Your goal
Starting with the first line and ending with the one that holds "Task: Toggle the Pokaż zmiany checkbox", retype the entries exactly.

● ● ● ● ●

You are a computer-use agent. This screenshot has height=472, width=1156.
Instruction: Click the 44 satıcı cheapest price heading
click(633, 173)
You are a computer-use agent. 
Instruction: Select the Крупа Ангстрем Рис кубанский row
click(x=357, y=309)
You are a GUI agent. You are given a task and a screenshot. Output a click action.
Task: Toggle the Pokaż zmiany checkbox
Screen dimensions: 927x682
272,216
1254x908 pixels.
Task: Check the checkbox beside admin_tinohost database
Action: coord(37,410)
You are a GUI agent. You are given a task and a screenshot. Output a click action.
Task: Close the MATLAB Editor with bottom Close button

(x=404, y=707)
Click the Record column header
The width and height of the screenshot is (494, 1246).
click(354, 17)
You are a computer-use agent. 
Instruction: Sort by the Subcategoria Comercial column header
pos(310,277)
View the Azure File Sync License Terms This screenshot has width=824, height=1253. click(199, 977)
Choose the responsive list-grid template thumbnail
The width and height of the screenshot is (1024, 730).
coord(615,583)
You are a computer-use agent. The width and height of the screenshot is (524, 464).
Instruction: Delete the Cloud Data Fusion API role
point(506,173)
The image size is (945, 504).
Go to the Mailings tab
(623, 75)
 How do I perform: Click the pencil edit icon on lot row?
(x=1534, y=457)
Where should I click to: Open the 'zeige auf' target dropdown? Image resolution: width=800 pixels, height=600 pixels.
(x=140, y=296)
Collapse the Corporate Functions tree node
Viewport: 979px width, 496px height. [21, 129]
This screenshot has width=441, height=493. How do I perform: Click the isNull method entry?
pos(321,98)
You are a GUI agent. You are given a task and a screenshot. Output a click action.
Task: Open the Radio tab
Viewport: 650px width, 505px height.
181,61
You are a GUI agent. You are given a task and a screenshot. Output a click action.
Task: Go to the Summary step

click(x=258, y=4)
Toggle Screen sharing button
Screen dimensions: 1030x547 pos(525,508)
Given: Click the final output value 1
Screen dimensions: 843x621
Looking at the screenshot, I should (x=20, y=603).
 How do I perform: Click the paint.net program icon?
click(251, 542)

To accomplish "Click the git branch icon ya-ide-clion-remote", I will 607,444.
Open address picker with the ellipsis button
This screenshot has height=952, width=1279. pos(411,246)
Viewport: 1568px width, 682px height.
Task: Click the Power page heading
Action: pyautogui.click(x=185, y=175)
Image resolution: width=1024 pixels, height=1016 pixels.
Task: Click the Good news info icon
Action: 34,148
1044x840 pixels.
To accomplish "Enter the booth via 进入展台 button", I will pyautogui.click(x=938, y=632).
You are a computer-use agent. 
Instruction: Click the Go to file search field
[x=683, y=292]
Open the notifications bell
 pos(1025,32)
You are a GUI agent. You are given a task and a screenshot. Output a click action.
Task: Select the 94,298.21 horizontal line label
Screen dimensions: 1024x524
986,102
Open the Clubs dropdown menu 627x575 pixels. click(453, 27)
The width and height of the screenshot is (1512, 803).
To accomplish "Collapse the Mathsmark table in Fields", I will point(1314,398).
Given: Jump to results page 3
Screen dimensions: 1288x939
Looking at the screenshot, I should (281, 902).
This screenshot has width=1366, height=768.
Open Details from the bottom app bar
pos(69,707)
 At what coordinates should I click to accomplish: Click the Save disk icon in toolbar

● ● ● ● ●

Written solution
You are a computer-use agent. This screenshot has height=472, width=1156.
Instruction: Click the 44 satıcı cheapest price heading
click(633, 173)
You are a computer-use agent. 
Instruction: Select the Крупа Ангстрем Рис кубанский row
click(x=357, y=309)
You are a GUI agent. You are given a task and a screenshot. Output a click action.
Task: Toggle the Pokaż zmiany checkbox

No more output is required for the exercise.